Though brisket and ribs tend to get all the attention, we love a good hot link sausage when it’s time for BBQ. Who wouldn’t?!? They’re über-flavorful and they tend to exhibit a little more differentiation from BBQ joint to BBQ joint. At every roadside BBQ stand, the question of how the sausage will taste looms large. Will there be fresh jalapeños? Cheese? Loads of garlic? Cayenne?
In this post, we’ll go over the basics of hot link sausage so that you can make your own, and, more importantly, make them your own. The best BBQ sausages in town are about to be found in your kitchen. Let’s check it out.
What are hot links?
Hot links are a common part of Southern cuisine, with variations in flavor and method spread across the South. They are generally seasoned with a lot of cayenne or other red pepper, tinting them red—and lending to their name. Hot links are not necessarily super spicy, but they are heavily seasoned. In many ways, they are not dissimilar to Cajun Andouille. In this post, we’re focusing on a version that is more classically Texan than anything else, and that means beef. Yes, some hot links are beef and pork, but the Texas version is usually all beef, and at BBQ joints, it’s usually made from brisket trimmings.
Hot links are also often cured. Part of their vibrant color comes from the pepper, yes, but part of it also comes from the curing process, which changes the protein structure so that the meat doesn’t brown when cooked. The sausage needs to cure overnight with the curing salt before smoking.
Ah yes, smoking. Not all hot links are smoked, but these ones, and many in Texas, are. In order to get the smoke flavor down into the meat through the sausage casing, they need to smoke for a while, so we’ll be smoking them at about 180–200°F (82–93°C), a temperature that is low enough that the sausages, with their small thermal mass, can be in the smoker for longer without overcooking. (And it doesn’t hurt that more smoke is produced at that lower cooking temperature.)
Hot links are often sold (or made and stored) fully cooked—the smoking is a part of that process.

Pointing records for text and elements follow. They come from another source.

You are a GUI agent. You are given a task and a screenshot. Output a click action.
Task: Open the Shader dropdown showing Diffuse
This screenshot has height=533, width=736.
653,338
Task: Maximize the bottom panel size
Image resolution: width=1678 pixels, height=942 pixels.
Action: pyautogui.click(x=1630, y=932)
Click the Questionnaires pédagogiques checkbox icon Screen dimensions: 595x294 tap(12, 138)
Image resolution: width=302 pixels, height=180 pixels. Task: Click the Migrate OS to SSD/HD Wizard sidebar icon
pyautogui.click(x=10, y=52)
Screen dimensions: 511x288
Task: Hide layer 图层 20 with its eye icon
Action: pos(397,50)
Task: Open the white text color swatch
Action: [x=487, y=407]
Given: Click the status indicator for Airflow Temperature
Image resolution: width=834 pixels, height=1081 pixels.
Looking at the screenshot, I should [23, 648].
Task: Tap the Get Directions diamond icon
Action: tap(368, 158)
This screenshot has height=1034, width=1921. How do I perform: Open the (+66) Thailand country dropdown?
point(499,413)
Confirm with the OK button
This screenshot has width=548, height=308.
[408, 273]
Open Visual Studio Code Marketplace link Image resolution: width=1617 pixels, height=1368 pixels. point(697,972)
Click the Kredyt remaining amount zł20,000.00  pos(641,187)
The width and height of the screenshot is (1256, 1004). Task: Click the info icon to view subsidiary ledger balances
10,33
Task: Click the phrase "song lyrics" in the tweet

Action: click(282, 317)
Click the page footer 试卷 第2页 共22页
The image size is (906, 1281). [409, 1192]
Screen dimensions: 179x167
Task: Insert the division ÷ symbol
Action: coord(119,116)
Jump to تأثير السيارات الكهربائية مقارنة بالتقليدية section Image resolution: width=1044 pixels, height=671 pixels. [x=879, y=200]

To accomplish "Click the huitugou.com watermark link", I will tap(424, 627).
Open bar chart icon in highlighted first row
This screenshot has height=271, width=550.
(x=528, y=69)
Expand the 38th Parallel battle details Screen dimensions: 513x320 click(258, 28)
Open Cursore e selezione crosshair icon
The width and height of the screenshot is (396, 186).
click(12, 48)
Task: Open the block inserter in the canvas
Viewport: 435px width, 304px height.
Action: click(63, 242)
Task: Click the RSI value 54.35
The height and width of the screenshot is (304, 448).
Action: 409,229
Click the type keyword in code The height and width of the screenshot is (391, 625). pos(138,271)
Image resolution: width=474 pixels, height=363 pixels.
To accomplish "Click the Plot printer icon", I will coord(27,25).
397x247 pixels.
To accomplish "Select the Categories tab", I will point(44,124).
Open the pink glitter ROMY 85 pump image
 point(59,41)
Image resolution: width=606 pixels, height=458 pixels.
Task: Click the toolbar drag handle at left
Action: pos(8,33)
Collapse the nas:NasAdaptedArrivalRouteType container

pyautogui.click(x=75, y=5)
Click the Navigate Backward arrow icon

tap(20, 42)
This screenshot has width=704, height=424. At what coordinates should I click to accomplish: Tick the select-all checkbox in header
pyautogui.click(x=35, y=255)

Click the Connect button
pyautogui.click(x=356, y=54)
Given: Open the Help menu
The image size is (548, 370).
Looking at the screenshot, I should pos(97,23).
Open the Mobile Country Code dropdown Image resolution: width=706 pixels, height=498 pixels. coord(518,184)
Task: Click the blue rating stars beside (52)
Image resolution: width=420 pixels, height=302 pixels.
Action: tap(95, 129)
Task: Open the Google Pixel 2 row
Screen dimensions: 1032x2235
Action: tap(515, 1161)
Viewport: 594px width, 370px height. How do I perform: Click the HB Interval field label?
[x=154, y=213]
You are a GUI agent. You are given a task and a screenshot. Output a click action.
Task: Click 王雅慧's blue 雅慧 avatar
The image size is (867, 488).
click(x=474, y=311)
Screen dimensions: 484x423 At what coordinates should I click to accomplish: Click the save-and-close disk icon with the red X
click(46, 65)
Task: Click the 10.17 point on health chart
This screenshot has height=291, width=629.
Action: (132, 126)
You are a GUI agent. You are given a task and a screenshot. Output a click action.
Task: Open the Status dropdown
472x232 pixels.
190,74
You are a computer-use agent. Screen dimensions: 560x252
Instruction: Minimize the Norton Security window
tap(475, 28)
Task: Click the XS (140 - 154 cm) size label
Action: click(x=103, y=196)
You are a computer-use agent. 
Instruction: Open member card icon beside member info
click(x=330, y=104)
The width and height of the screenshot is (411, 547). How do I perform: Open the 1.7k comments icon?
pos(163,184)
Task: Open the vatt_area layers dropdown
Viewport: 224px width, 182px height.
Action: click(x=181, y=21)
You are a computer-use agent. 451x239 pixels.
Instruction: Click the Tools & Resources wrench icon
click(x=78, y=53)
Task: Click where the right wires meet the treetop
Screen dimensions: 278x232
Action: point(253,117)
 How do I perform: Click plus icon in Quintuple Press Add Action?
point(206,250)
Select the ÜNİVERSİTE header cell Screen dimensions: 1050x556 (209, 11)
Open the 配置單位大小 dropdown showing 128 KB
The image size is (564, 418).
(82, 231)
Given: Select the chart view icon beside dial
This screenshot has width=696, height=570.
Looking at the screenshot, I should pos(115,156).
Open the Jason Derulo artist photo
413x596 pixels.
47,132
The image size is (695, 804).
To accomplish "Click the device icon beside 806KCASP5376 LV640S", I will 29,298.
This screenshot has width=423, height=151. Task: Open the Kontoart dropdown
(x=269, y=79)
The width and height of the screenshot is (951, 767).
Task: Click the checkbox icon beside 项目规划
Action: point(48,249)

Thermal considerations: Hot link sausage temps
There are a few temperatures we need to watch out for when making hot link sausage. First, chronologically, is the temp of the meat while we’re making it. In order for the meat to properly emulsify, and to maintain proper food safety while working it, the beef needs to be kept at or below 40°F (4°C). Start by cubing the meat and putting it in the freezer for 15–30 minutes to chill and firm up. The firmer meat will grind better and be less likely to “smear.” Chilling your grinding equipment before you start to grind is also a good idea. If you worry that your meat may be getting too warm, check it with your Thermapen® ONE. If it’s too warm, toss it in the fridge for a few minutes.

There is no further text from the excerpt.